Written task: Reproduce word for word the lines of the data below, from the line containing "Given: Open the 6:11 AM timestamp" through the end of the data, with both ends included. Leave the pictures out of your reply.

(Page and screen pointing data)
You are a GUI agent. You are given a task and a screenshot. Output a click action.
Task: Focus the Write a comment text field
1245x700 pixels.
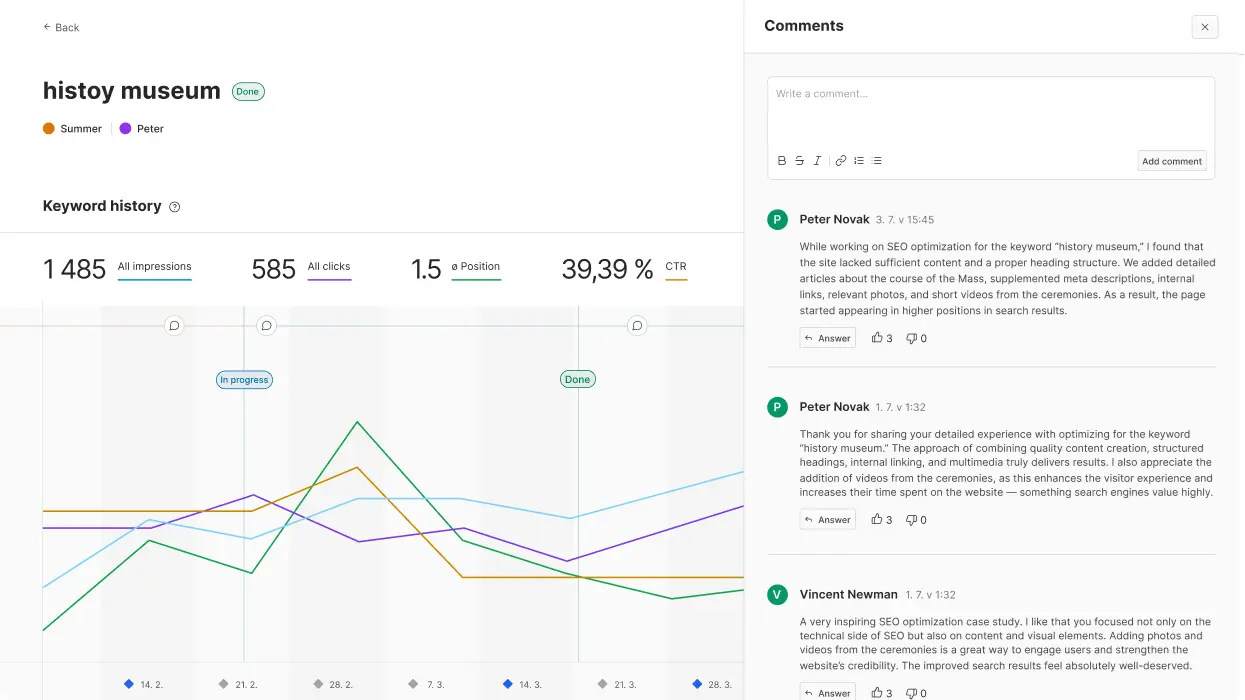pos(990,110)
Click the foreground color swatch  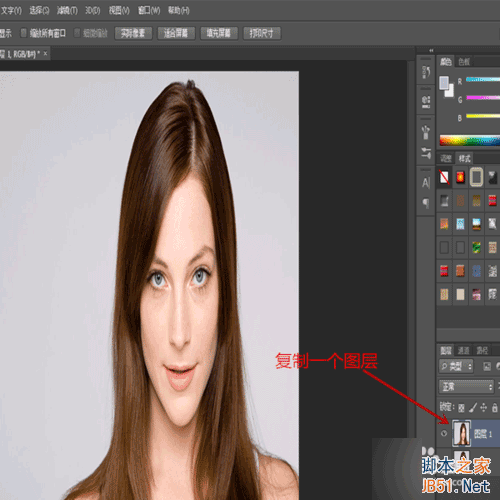[444, 82]
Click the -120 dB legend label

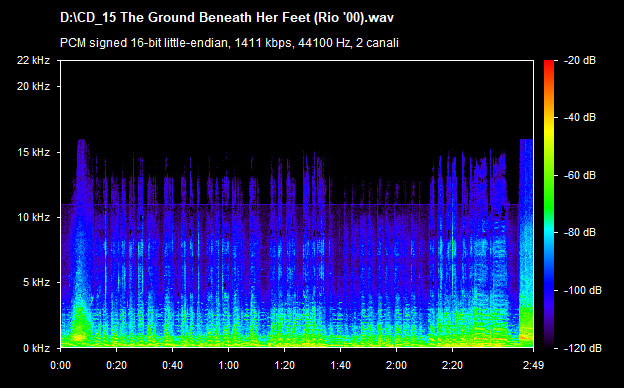[x=583, y=348]
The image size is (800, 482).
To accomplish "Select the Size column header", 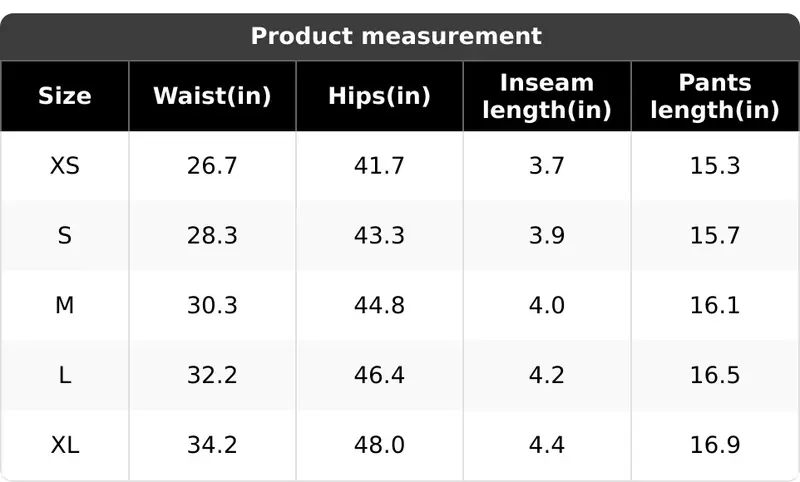I will pyautogui.click(x=65, y=96).
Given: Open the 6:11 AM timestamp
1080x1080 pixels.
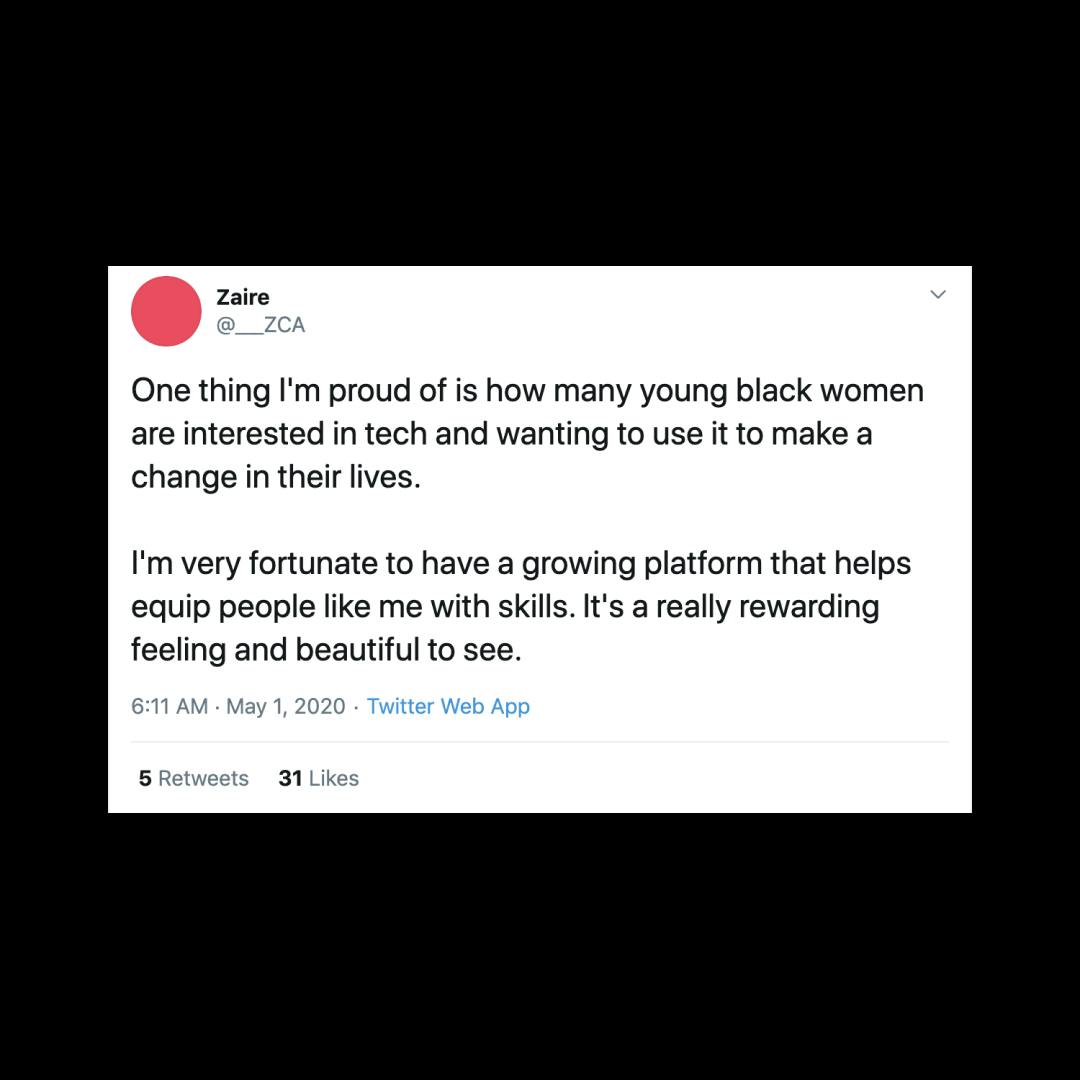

Exercise result:
Given: Open the 6:11 AM timestamp
1080x1080 pixels.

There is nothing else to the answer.